Due to the inherent cost and complexity, active-active multi-region deployments should be reserved for mission-critical workloads. Applications that could have this availability goal include, for example, certain banking, investing, finance, government, and critical business applications that are the core business of an extremely large-revenue generating business. If your organization has a workload which if unavailable will lead to thousands of dollars in lost revenue, that workload can be a suitable candidate for multi-region deployment.
For more information on multi-region deployment considerations, please see the multi-region scenarios section in the AWS Well Architected Framework.
Once you have set up your workload’s architecture to be resilient, it’s imperative to validate its resilience. AWS recommends testing your system’s resilience regularly to ensure that it can withstand and recover from failures, disruptions, and adverse conditions.
Many AWS customers use the practice of chaos engineering to uncover the weaknesses of their systems. Testing your system’s resilience proactively helps you avoid business disruption and customer impact. Chaos engineering exercises can also uncover the potential impact of failure scenarios.
Resilience testing provides an opportunity to simulate real-world scenarios that may occur in production. By mimicking different failure scenarios, such as network outages, hardware failures, or service disruptions, you can evaluate the system’s behavior and readiness in those situations. This preparation will enable you to refine incident response procedures, train personnel, and improve system architecture and design.
In this post, we showed you that by understanding and using failover mechanisms, you can build systems that are highly available, fault tolerant, and withstand interruptions to maintain business continuity.
Resilience is implemented at different layers in Kubernetes. This post explained how to improve the resilience of a workload by deploying it across multiple failure domains. We covered patterns for multi-node, multi-AZ, multi-cluster, and multi-region deployments.

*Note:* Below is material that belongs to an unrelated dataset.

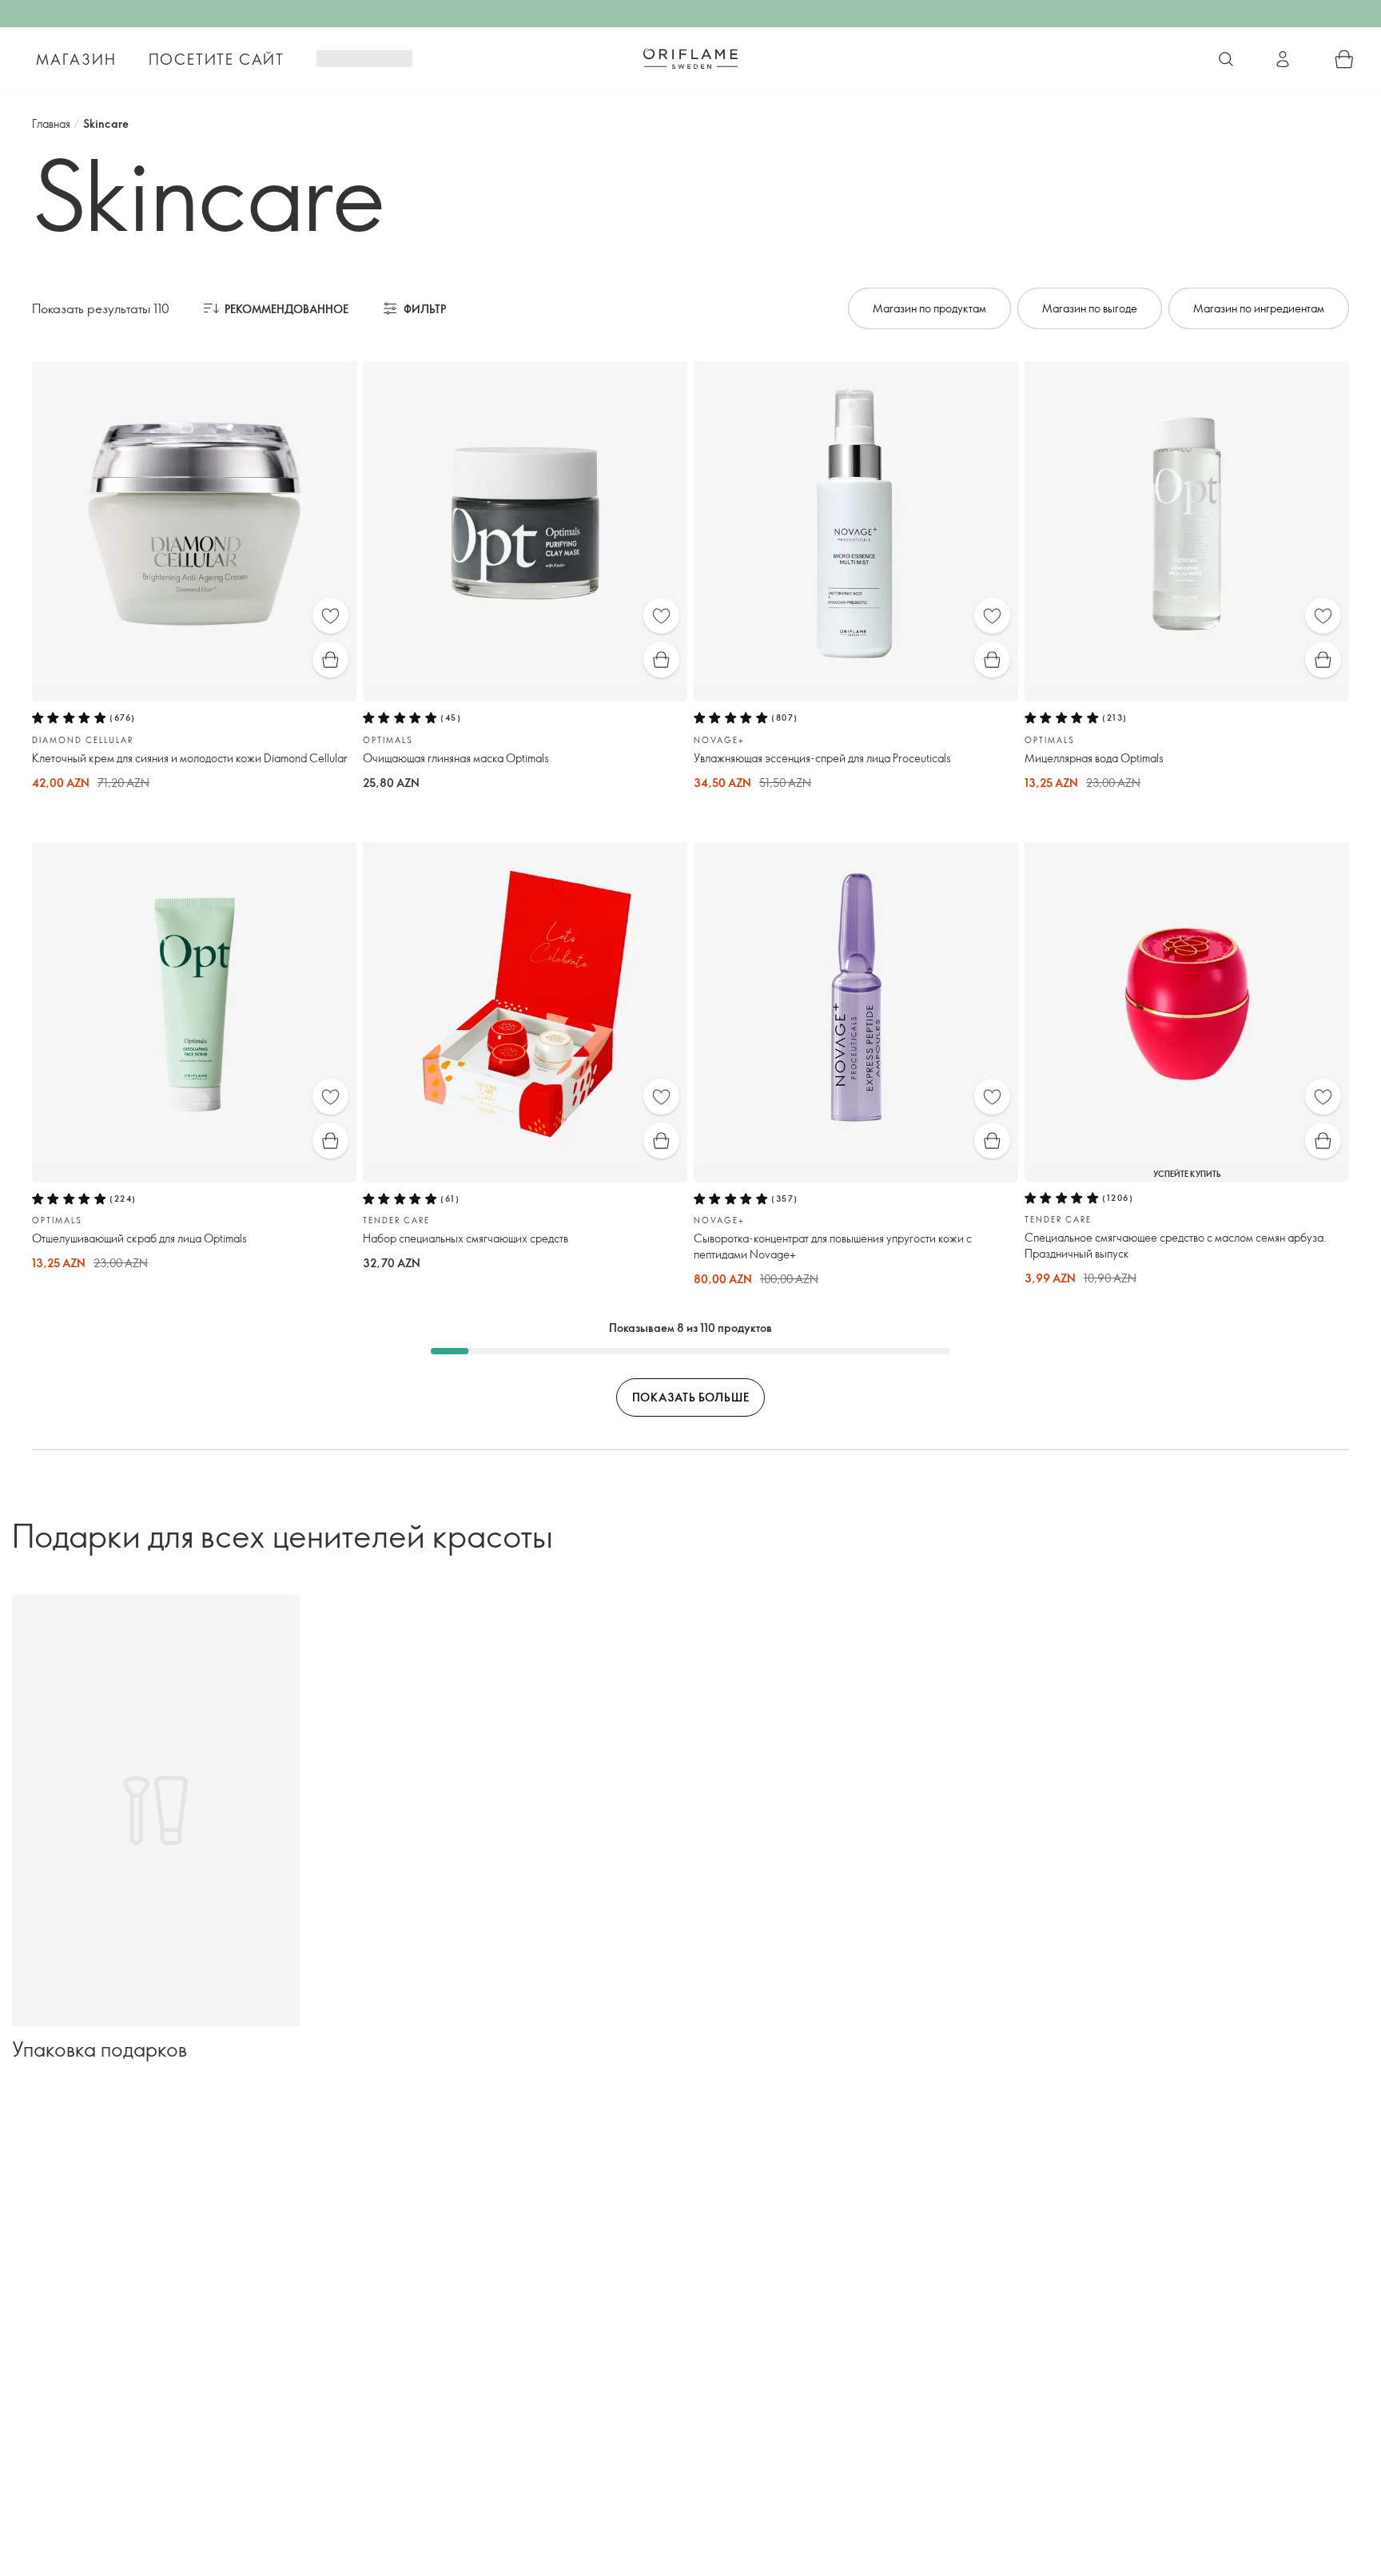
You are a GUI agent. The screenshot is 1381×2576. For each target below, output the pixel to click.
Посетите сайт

Ultimately, the decision to increase the number of failure domains for a workload depends on a comprehensive evaluation of factors such as the workload’s criticality, the impact of potential failures, the financial implications, and the organization’s overall risk tolerance.
AWS customers can use AWS Resilience Hub to receive assessments and recommendations for improving resilience. Resilience Hub can analyze the overall resilience of an Amazon EKS cluster and can examine Kubernetes deployments, replicas, ReplicationControllers, and pods.